# To be done
Find every line in the records below that contains the word "Select", matching case exactly, and copy each of those lines.

# Item coordinate data

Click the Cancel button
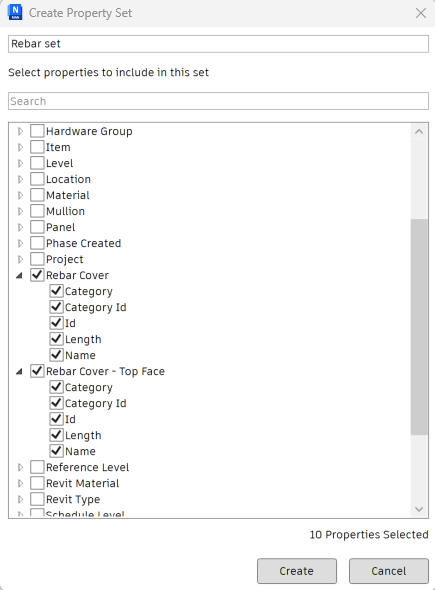 pyautogui.click(x=389, y=571)
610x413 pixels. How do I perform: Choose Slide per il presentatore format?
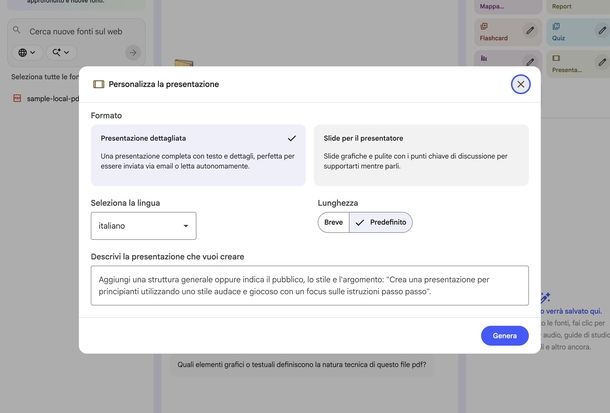click(x=421, y=155)
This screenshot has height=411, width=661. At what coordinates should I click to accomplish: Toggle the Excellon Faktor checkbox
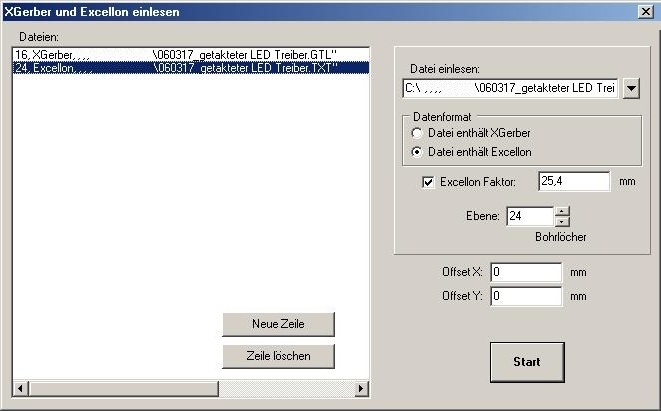[x=428, y=182]
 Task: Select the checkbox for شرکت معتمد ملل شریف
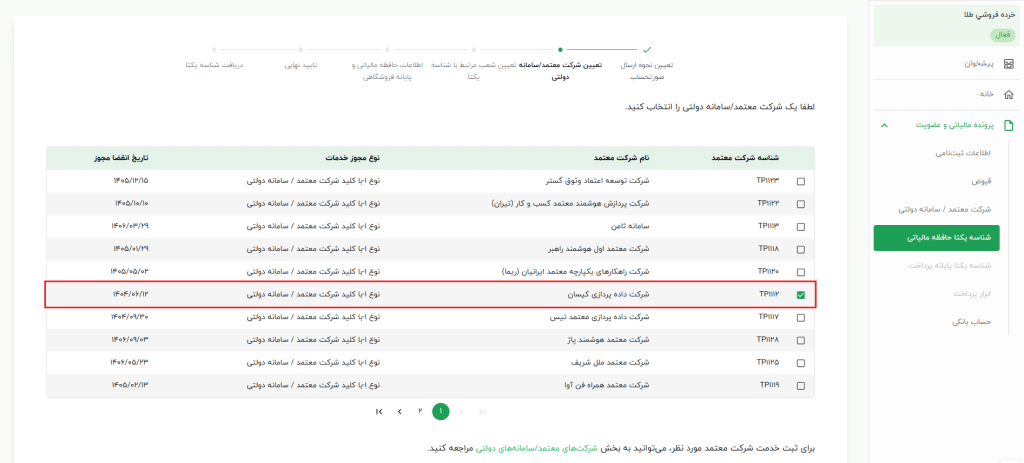[x=800, y=362]
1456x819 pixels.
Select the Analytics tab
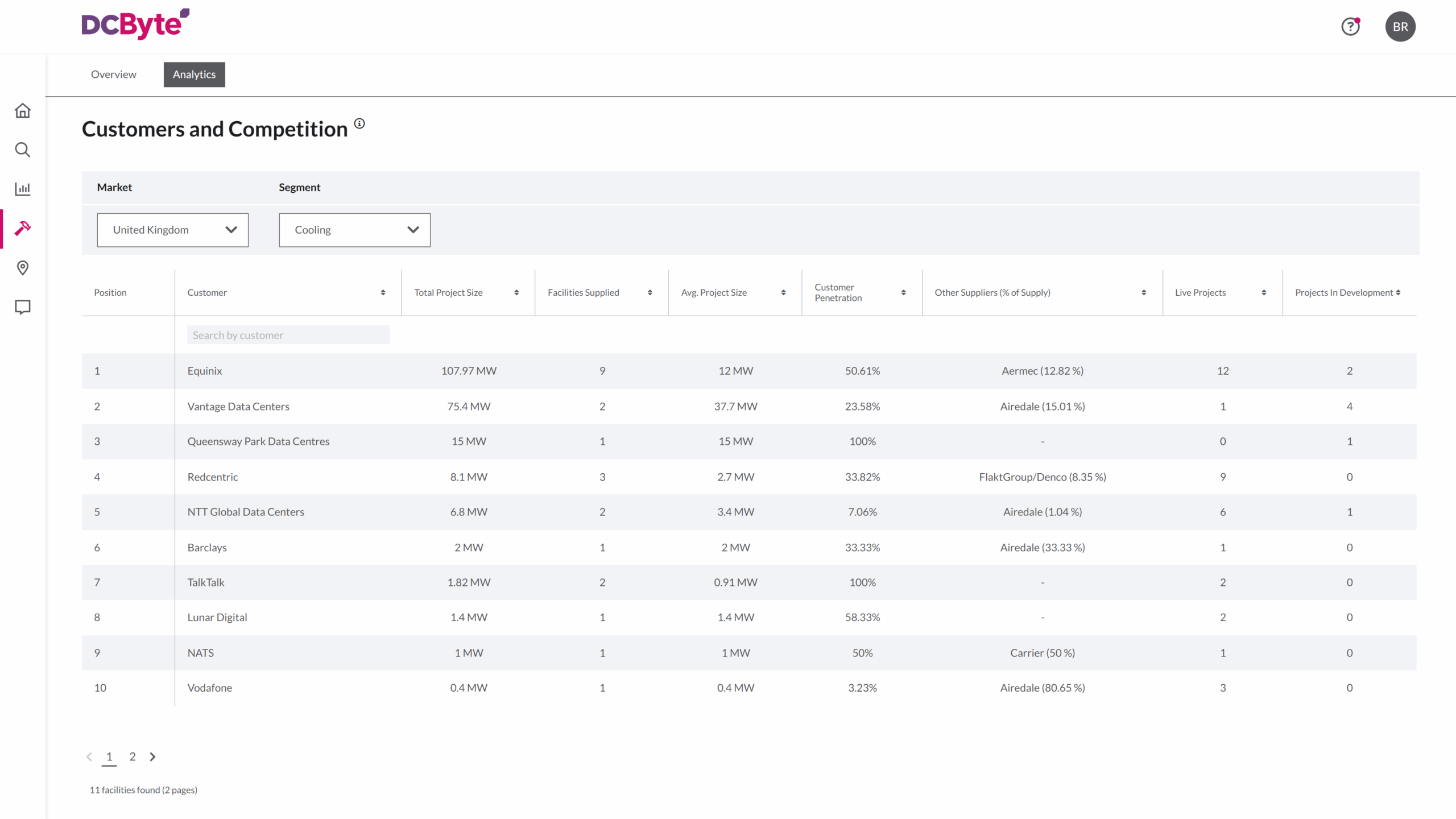pos(194,75)
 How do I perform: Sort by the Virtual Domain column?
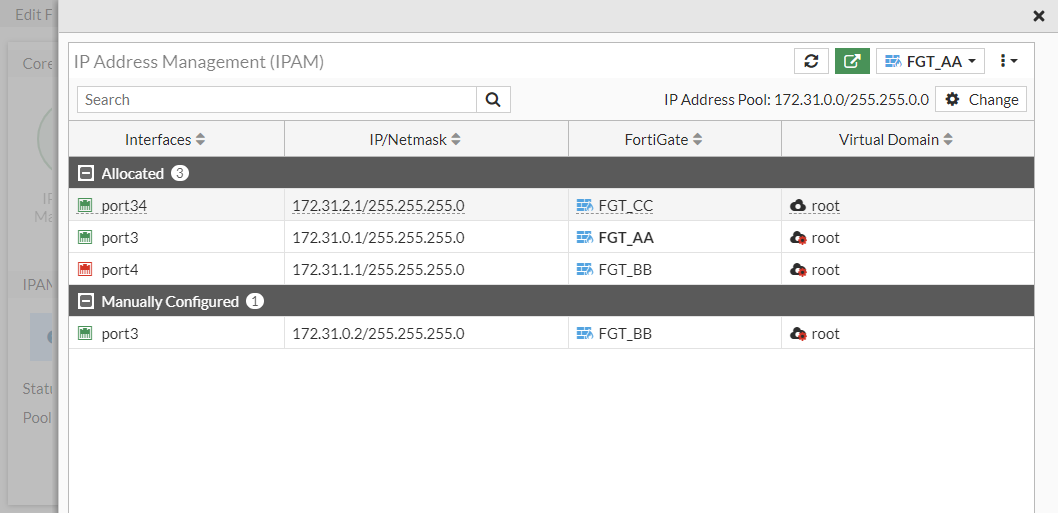click(x=895, y=139)
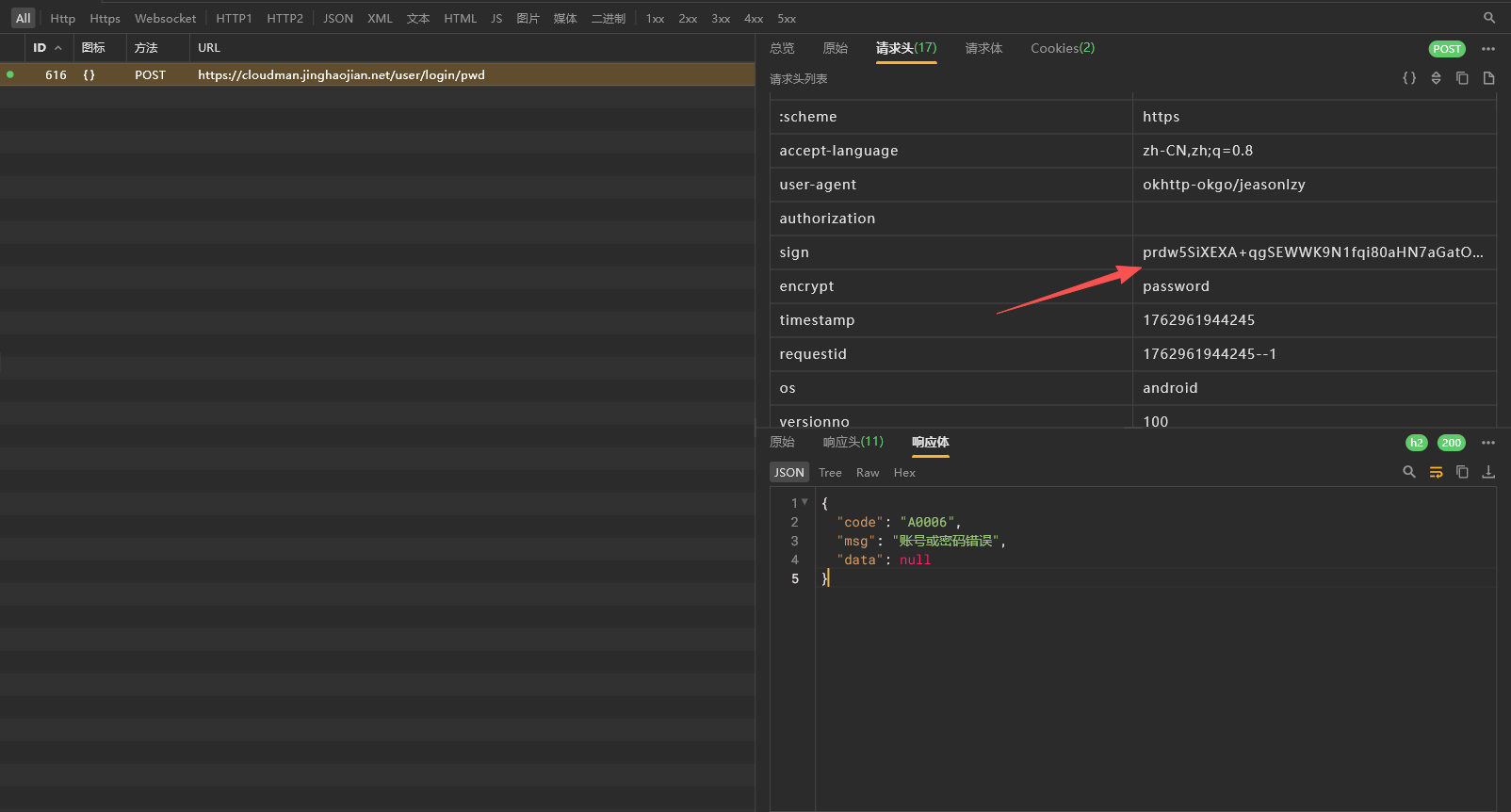Image resolution: width=1511 pixels, height=812 pixels.
Task: Switch to the Cookies(2) tab
Action: 1062,48
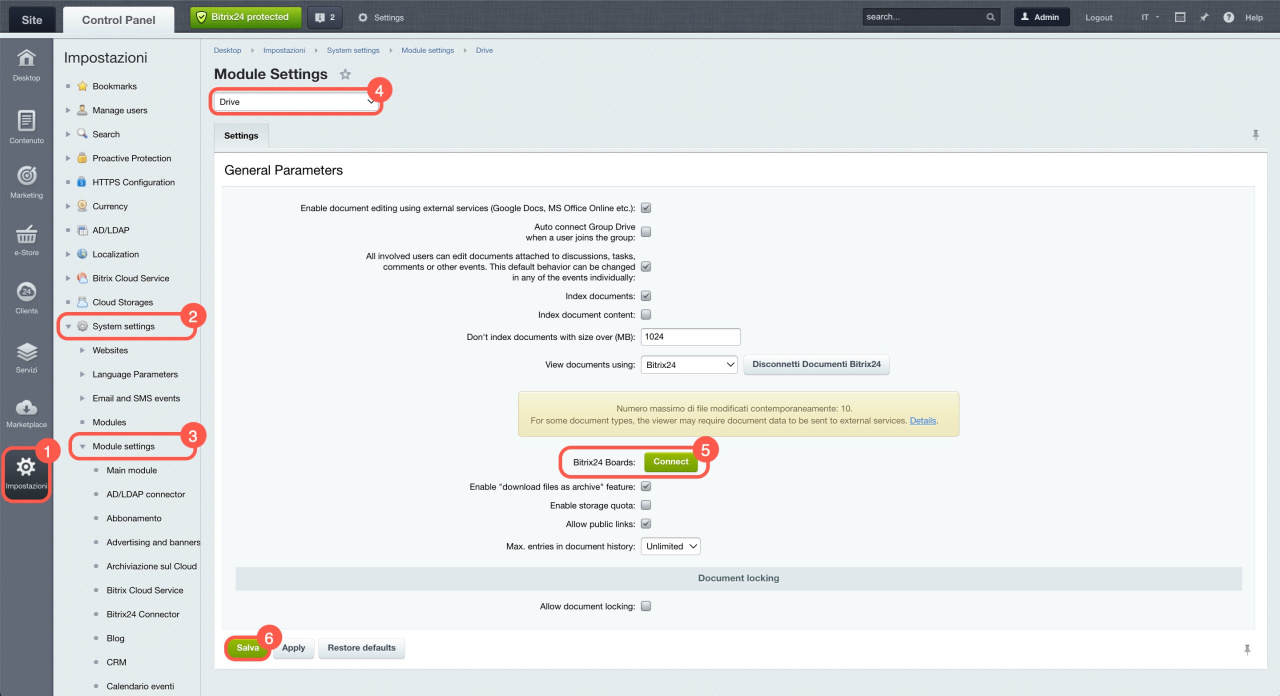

# Response
 Task: Select the checkbox for شرکت معتمد ملل شریف
Select the Analytics tab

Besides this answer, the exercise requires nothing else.